He identified his Syrian contact as an intelligence officer called Mohammed who went by the code name Hadji.
“We take the information provided by Yusuf Nazik about the involvement of Syrian intelligence operatives in the 2013 Reyhanli attack very seriously,” a senior Turkish government official said.
“His testimony corroborates long-standing rumours about the Assad regime’s active role in the bombing, which killed 53 innocent people.
“Nazik’s capture and repatriation should serve as a reminder to all other criminals that we will never stop hunting them.
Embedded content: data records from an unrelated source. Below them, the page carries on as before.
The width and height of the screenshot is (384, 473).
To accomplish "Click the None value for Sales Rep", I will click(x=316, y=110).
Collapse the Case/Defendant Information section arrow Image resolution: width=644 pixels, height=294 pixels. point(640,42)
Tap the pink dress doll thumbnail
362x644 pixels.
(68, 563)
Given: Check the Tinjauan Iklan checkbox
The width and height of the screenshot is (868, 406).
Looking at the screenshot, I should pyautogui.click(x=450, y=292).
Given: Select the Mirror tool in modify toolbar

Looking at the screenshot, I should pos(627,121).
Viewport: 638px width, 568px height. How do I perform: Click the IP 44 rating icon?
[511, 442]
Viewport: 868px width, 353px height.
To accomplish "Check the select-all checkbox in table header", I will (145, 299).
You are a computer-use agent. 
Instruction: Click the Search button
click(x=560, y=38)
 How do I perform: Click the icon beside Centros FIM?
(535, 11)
We will spare no effort to find you, catch you, and bring you to justice.”
Justice Minister Abdulhamit Gul praised the operation. “Our state will come after every kind of terrorist group and our independent judiciary will deliver fair punishment, wherever the culprit may be,” he said.
Turkish intelligence has carried out a series of overseas operations in recent months targeting those it suspects of belonging to a group said to be behind a 2016 coup attempt.
In February, a court in Ankara passed life sentences against nine people involved in the Reyhanli attack. Thirteen others received terms of up to 15 years.
The Syrian state is suspected of involvement in several bombings near and across its borders in the early years of the civil war. In Lebanon, a double suicide bombing in the country’s second city of Tripoli on August 23, 2013 killed at least 47 people and wounded more than 500 others. The attack was the biggest and deadliest bombing since the country’s 15-year civil war.
In a 44-page indictment issued in 2016, Lebanese judge Alaa Khatib identified Syrian intelligence officers Mohammad Ali Ali from the "Palestine Branch" and Nasser Joubeen from the "Political Security Directorate" as the planners of the attack, the country’s National News Agency reported.